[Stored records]
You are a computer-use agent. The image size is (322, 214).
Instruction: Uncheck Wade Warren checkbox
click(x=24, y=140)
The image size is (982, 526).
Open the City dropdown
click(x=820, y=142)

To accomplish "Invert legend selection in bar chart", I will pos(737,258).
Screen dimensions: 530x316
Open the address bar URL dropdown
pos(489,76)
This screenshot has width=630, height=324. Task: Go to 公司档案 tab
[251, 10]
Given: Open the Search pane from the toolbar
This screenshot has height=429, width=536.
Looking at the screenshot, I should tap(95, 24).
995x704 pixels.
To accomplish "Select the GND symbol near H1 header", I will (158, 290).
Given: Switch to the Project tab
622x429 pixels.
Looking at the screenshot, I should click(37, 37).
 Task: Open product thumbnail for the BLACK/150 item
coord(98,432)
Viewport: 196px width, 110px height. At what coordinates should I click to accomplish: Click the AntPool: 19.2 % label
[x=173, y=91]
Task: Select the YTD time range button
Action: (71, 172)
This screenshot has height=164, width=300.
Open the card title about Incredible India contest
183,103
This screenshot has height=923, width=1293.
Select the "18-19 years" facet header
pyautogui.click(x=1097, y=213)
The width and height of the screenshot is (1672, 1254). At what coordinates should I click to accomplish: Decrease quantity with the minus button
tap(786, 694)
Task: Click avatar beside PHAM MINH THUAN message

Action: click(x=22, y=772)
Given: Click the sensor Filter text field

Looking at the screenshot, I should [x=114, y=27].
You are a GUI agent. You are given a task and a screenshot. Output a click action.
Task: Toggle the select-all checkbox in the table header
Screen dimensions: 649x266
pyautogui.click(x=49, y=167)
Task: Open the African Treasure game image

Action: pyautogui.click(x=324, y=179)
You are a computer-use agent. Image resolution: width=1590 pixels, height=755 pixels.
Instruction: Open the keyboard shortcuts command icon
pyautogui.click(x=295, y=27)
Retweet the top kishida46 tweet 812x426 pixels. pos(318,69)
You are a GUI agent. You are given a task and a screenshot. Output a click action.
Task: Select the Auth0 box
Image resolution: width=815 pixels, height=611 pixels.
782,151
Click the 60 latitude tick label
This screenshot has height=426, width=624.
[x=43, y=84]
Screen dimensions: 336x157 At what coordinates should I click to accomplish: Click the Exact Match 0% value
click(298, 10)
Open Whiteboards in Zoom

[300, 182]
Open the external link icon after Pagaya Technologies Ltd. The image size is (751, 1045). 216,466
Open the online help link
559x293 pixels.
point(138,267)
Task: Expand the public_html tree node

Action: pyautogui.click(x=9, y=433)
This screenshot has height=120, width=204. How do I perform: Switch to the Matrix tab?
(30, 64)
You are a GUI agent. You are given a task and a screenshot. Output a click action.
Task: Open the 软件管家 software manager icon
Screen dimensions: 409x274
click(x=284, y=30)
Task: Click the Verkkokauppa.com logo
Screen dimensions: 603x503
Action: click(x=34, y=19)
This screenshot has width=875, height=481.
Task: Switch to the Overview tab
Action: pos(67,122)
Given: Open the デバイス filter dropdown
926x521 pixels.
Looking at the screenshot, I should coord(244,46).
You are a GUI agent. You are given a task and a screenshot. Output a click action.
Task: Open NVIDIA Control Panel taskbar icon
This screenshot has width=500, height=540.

▶ [What you need to do]:
Give all of the entries again, word for word.

▶ [Result for this task]:
You are a computer-use agent. The image size is (322, 214).
Instruction: Uncheck Wade Warren checkbox
click(x=24, y=140)
The image size is (982, 526).
Open the City dropdown
click(x=820, y=142)

To accomplish "Invert legend selection in bar chart", I will pos(737,258).
Screen dimensions: 530x316
Open the address bar URL dropdown
pos(489,76)
This screenshot has width=630, height=324. Task: Go to 公司档案 tab
[251, 10]
Given: Open the Search pane from the toolbar
This screenshot has height=429, width=536.
Looking at the screenshot, I should tap(95, 24).
995x704 pixels.
To accomplish "Select the GND symbol near H1 header", I will (158, 290).
Given: Switch to the Project tab
622x429 pixels.
Looking at the screenshot, I should click(37, 37).
 Task: Open product thumbnail for the BLACK/150 item
coord(98,432)
Viewport: 196px width, 110px height. At what coordinates should I click to accomplish: Click the AntPool: 19.2 % label
[x=173, y=91]
Task: Select the YTD time range button
Action: (71, 172)
This screenshot has height=164, width=300.
Open the card title about Incredible India contest
183,103
This screenshot has height=923, width=1293.
Select the "18-19 years" facet header
pyautogui.click(x=1097, y=213)
The width and height of the screenshot is (1672, 1254). At what coordinates should I click to accomplish: Decrease quantity with the minus button
tap(786, 694)
Task: Click avatar beside PHAM MINH THUAN message

Action: click(x=22, y=772)
Given: Click the sensor Filter text field

Looking at the screenshot, I should [x=114, y=27].
You are a GUI agent. You are given a task and a screenshot. Output a click action.
Task: Toggle the select-all checkbox in the table header
Screen dimensions: 649x266
pyautogui.click(x=49, y=167)
Task: Open the African Treasure game image

Action: pyautogui.click(x=324, y=179)
You are a computer-use agent. Image resolution: width=1590 pixels, height=755 pixels.
Instruction: Open the keyboard shortcuts command icon
pyautogui.click(x=295, y=27)
Retweet the top kishida46 tweet 812x426 pixels. pos(318,69)
You are a GUI agent. You are given a task and a screenshot. Output a click action.
Task: Select the Auth0 box
Image resolution: width=815 pixels, height=611 pixels.
782,151
Click the 60 latitude tick label
This screenshot has height=426, width=624.
[x=43, y=84]
Screen dimensions: 336x157 At what coordinates should I click to accomplish: Click the Exact Match 0% value
click(298, 10)
Open Whiteboards in Zoom

[300, 182]
Open the external link icon after Pagaya Technologies Ltd. The image size is (751, 1045). 216,466
Open the online help link
559x293 pixels.
point(138,267)
Task: Expand the public_html tree node

Action: pyautogui.click(x=9, y=433)
This screenshot has height=120, width=204. How do I perform: Switch to the Matrix tab?
(30, 64)
You are a GUI agent. You are given a task and a screenshot. Output a click action.
Task: Open the 软件管家 software manager icon
Screen dimensions: 409x274
click(x=284, y=30)
Task: Click the Verkkokauppa.com logo
Screen dimensions: 603x503
Action: click(x=34, y=19)
This screenshot has width=875, height=481.
Task: Switch to the Overview tab
Action: pos(67,122)
Given: Open the デバイス filter dropdown
926x521 pixels.
Looking at the screenshot, I should coord(244,46).
You are a GUI agent. You are given a task and a screenshot. Output a click action.
Task: Open NVIDIA Control Panel taskbar icon
This screenshot has width=500, height=540.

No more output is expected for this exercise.